Temper unleashed or leashed I had long ago learned to use as a weapon. I did not need to show any inner fire in answer to his taunt upon this occasion.

“I bring a message, as I have said.” I decided there was only one way I might achieve my purpose after all—and that was with the truth. “We have taken prisoners and they have talked. Their story is that what they seek is a source of power, and it lies to the west. We think that they believe this. Therefore, it is not our Dales that is their final goal but perhaps—this—” I made a gesture to include the meadow in which we stood. Once more the wristlet blazed. “Your land—and perhaps those you name kin.”

He made a sound deep in his throat, a snarl such as a cat might voice.

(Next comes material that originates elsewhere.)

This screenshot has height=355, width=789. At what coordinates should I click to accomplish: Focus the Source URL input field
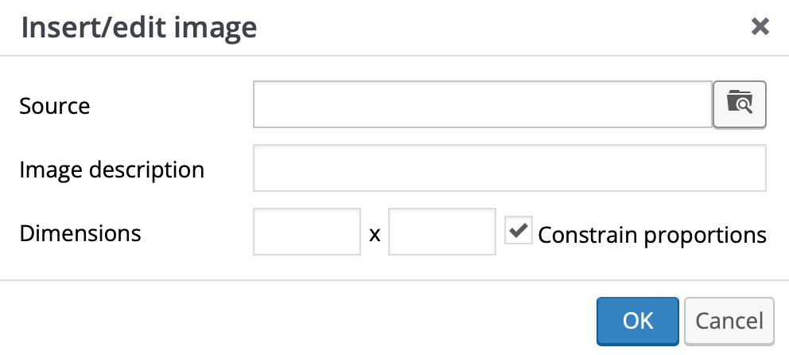[483, 104]
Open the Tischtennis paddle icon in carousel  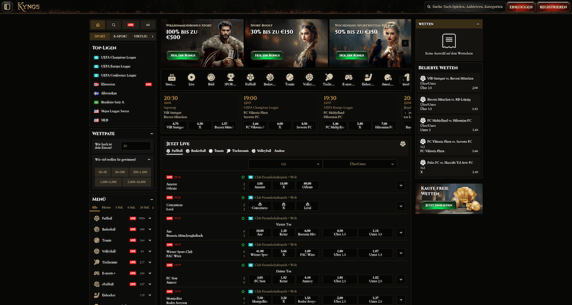tap(328, 77)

Now he pointed to my wristlet.

“Where got you that?” he demanded.

“By chance—I found it in a stream in the Dales.”

He smiled, the lift of his lip resembling a cat baring fangs—though the teeth he displayed were no different than my own.

“And where got you those?” This time he pointed to my hooves.

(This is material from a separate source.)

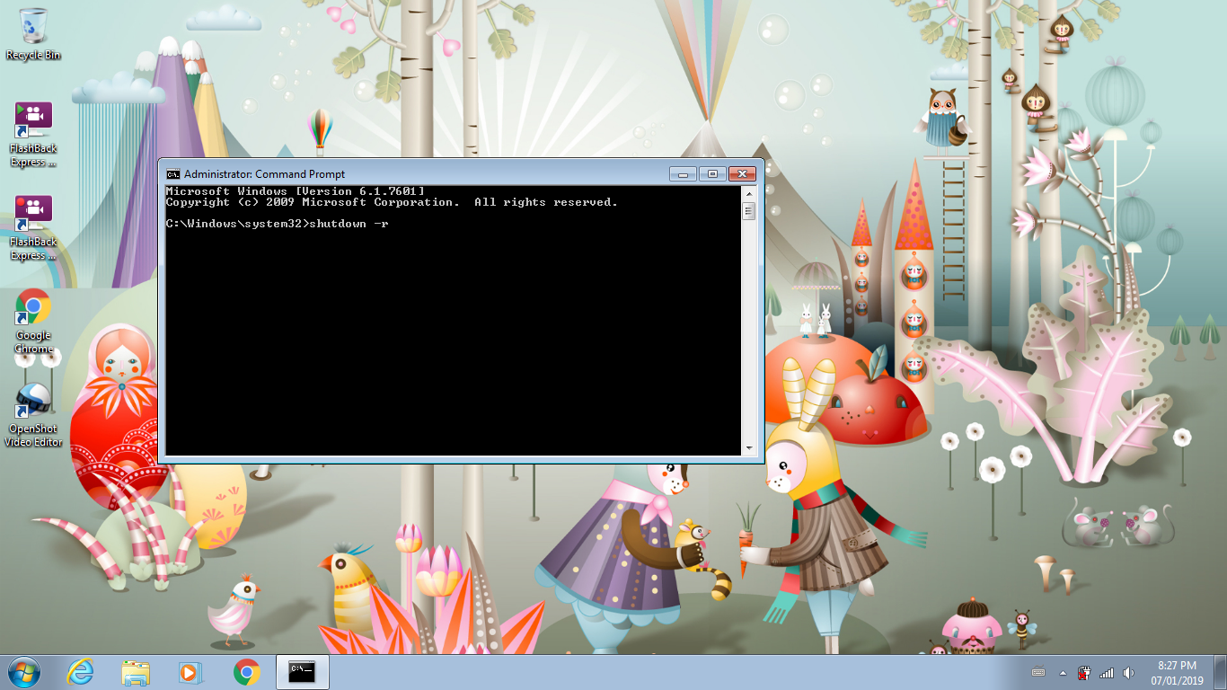Open the Recycle Bin
Viewport: 1227px width, 690px height.
click(x=33, y=31)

I answered steadily enough.

“My birthright—or birth curse. I have heard it said both ways in my time.”

Again those narrowed eyes studied me closely. When he spoke some of the hardness was gone from his voice.

“I think you may have found those who will listen to your message—or may find them after I take council. Your animals”—he glanced disdainfully at the fear-struck desert horses—“cannot follow our trails. Their breed would die of terror were one of my people to approach them closely. I go now to my pack lord. If he wishes to see you I shall return—Man of the Dales.”

He pointed now to the north.

“There is water there and good forage. If you wish—camp and wait.” He had turned his mount, now he looked back over his shoulder.

“I am Herrel.”

I was startled. It is one of the strong beliefs of my people, who know the Power only slightly, that to give one’s name to a stranger is a dangerous thing—since a man’s name is an important part of himself and he can be influenced through it. Still this stranger had just, by that standard, shown great trust in me. I answered as quickly.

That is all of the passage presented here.